Upon its release, the album became Hood's first top-10 entry on the US Billboard 200, peaking at number 8 on the chart and selling 26,000 copies within its first week, making it Hood's most successful project by then. It also topped the Top R&B/Hip-Hop Albums and Top Rap Albums charts in the United States. The album would be promoted with Hood's first headlining concert tour, the Hustle Hard tour, named after the song of the same name, which appears on the album. It was further promoted with a deluxe edition, featuring five additional bonus tracks. "Hustle Hard" would later be nominated in the Best Club Banger category at the BET Hip Hop Awards, with its remix also being nominated for Best Collaboration, Duo or Group at the award show.

Professional ratings
Review scores
| Source | Rating |
| AllMusic | Star |
| HipHopDX | Star Half star |
| XXL | Star |

==Singles==
The album's first single, "Hustle Hard" was released on March 1, 2011. Upon its release, the single charted at number 60 on the Billboard Hot 100, becoming his first single to make the chart since "Ride" (featuring Trey Songz), from his debut studio album, Gutta (2008). It also reached the top 10 of the Hot R&B/Hip-Hop Songs and Hot Rap Songs charts, peaking at number 9 and 10 on the charts respectively. A music video was made for the song, directed by Gil Green. An official remix was also made of the song, featuring Rick Ross and Lil Wayne. The remix was released as a single on the 10th of May, 2011, and also received a music video, directed by Green. It additionally appeared as the final track to the album's standard track listing. Additional remixes were made by Obie Trice, Yo Gotti, Slim Thug, Jeezy, Joell Ortiz, Trey Songz, Jim Jones, Lil' Kim, and Meek Mill. At the 2011 BET Hip Hop Awards, the track was nominated in the Best Club Banger category, while its remix was nominated for Best Collaboration, Duo or Group, although Hood lost both awards.

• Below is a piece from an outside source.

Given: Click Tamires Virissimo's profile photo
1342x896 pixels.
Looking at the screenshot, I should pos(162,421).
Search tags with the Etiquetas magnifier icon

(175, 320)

The album's second single, "Go n Get It", was released on June 14, 2011. Upon its release, the single peaked at number 60 on the Hot R&B/Hip-Hop Songs chart. A music video for the track was released on the 5th of July, 2011. The video was directed by Dayo, and was shot in Hood's hometown of Broward County, Florida. An official remix was also made of the song, featuring Beanie Sigel, Busta Rhymes, Pusha T, and Styles P. It appears as the final bonus track to the album's deluxe edition. Additional remixes were curated by Tyga, Gudda Gudda, and 2 Chainz.

The album's third single, "Body 2 Body" (featuring Chris Brown), was released on July 26, 2011. Upon its release, it charted at number 65 on the Billboard Hot 100, and peaked at number 6 on the Hot R&B/Hip-Hop Songs and Hot Rap Songs charts, becoming his highest entry on the charts to date. The music video for "Body 2 Body" premiered on July 27, 2011, and was directed by Dayo. An official remix of the track was released on the 14th of November, 2011, and features additional vocals from Rick Ross, Wale, and DJ Khaled.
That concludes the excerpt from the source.